How do you respond to it? Am I allowed?
When writing about why I don’t like chat shows [link],
I came across an interview gave to the “Mail on Sunday” newspaper in 2016 [link],
just as a book on his encounters with Muhammad Ali was published. Even if I
wouldn’t have made a point of tuning in to “Parkinson” in the 1970s, if I had
been around then, I probably would have if Ali, or Billy Connolly, or Peter
Sellers, or Kenneth Williams was a guest – some people are worth hearing, even
if they are mainly there to promote something.

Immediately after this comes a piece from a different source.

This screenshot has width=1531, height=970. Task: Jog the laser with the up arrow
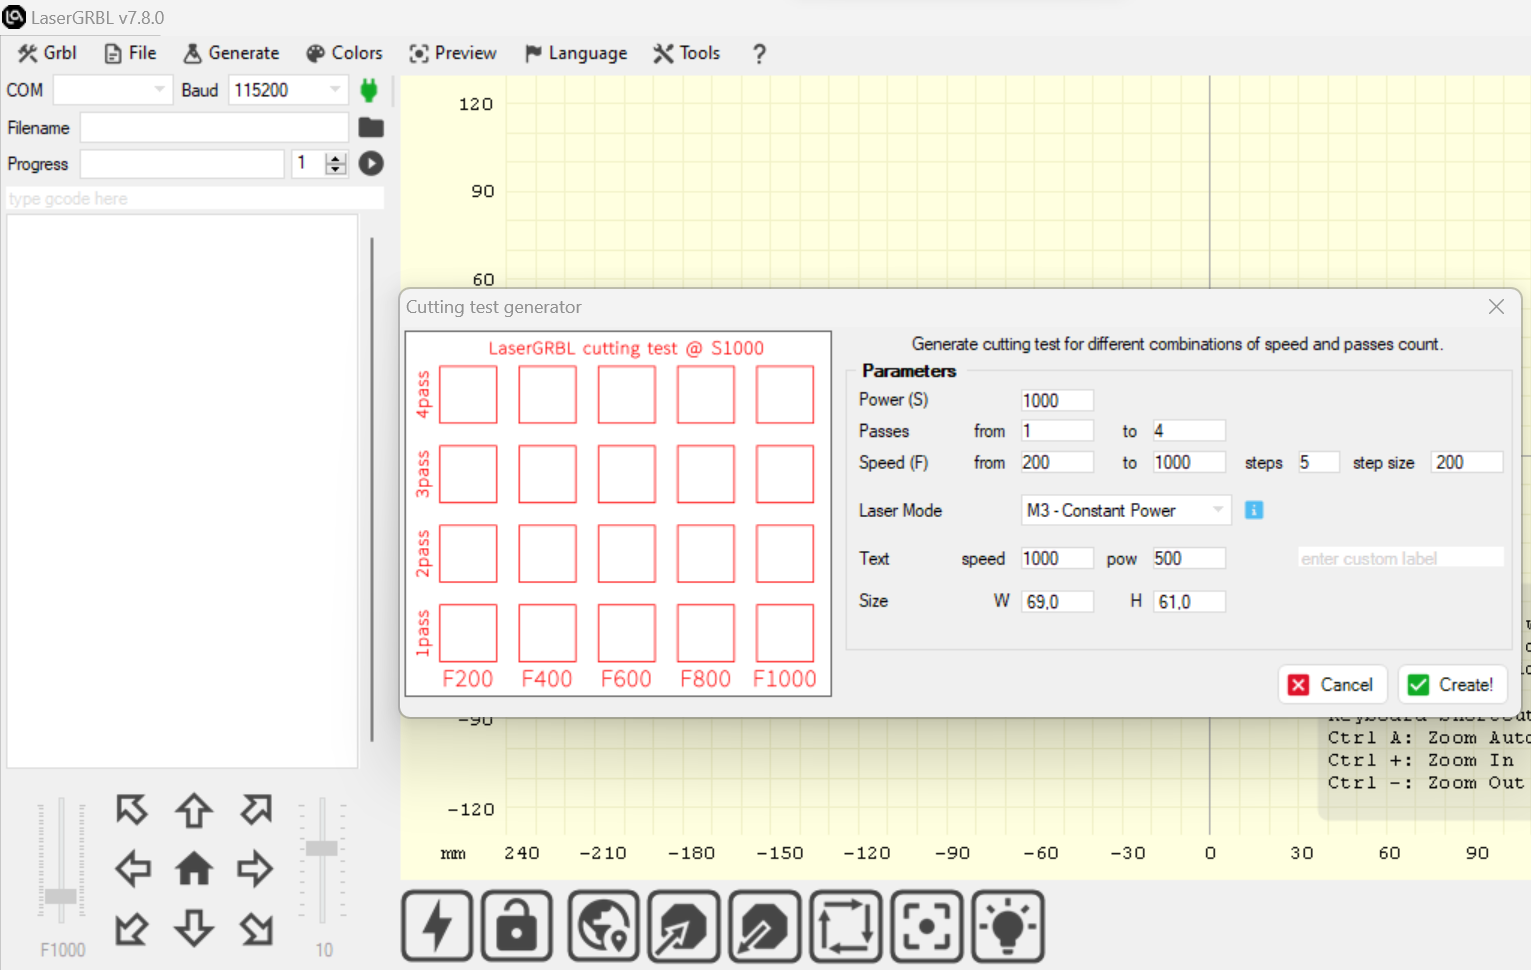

Although the article was to promote the Ali book, the
headlines came from when Parkinson was asked if there were any moments in his
career that he regretted. Saying he has been accused of being old-fashioned,
Parkinson used the example of the 1975 interview he had with Helen Mirren, who
was introduced on the show was the “sex queen” of the Royal Shakespeare Company
and, after a theatre critic was quoted as saying Mirren was good at “sluttish
eroticism,” Parkinson asked if Mirren thought her “equipment” got in her way of
performing as an actress. After clarifying he was referring to her figure,
Mirren replied, “Serious actresses can't have big bosoms, is that what you
mean?”
The interview can easily be found online, and while it has
since been decried as sexist since, it was perfectly fine for broadcast in 1975
– “it was OK at the time” is a phrase often heard in cases like this, usually
because it may not be these days. In the “Mail on Sunday” interview, Parkinson
said he may have overreacted, but he was reacting to the provocative figure Mirren
presented. When asked if they had made up since, Parkinson said, “I don't want
to. Nor does she. I don't regard what happened there as being anything other
than good television. There is no need to apologise, not at all. She didn't
want to do an interview and after about ten minutes I didn't want to interview
her. There's no problem, it's not World War III for God's sake.”
For her part, Dame Helen Mirren, later quoted in an article
for “The Telegraph” website [link],
said, “That’s the first talk show I’d ever done. I was terrified. I watched it
and I actually thought, bloody hell! ... I did really well. I was so young and
inexperienced. And he was such a f------ sexist old fart. He was. He denies it
to this day that it was sexist, but of course he was.”
This leads me to where I became unstuck. In his interview,
Parkinson is reported reacting to the notion of his interview with Mirren being
a defining moment of the “sexist” Seventies: You have to judge it by what
happened in that time. If you didn't live in that time, you're not allowed
an opinion in my view [my underline].... I’ve not done anything that I'm ashamed of. I can
see everything in the context of the time I did it. I can think, 'Ooh, I
wouldn't do that now.' But that doesn't mean to say I was wrong at the time.”
The interviewer, challenging that one sentence, writes, “if
one of his guests had said that, he would have challenged them strongly,” but I
wished it was challenged in this interview, although we do get the odd quote
later, “Am I a sexist? No, I'm Yorkshire. I don't know what the answer is or
what a sexist means, basically. I've been married for 57 years so something
must be going right. I wouldn't say I'm a sexist at all.”
To be honest, I just needed to write about that one sentence,
“If you didn’t live in that time, you’re not allowed an opinion in my view,” but I also needed to present the context in which that was uttered. I
will go with Dame Helen’s reaction to the interview, because she definitely was
there at the time, but to say you are not allowed to have an opinion on
something is a red flag that needs as much oxygen as possible – if I said that
to anyone, I would be demolished in response. Perhaps it is easier, for Sir
Michael Parkinson, not to use his chat shows as primary sources.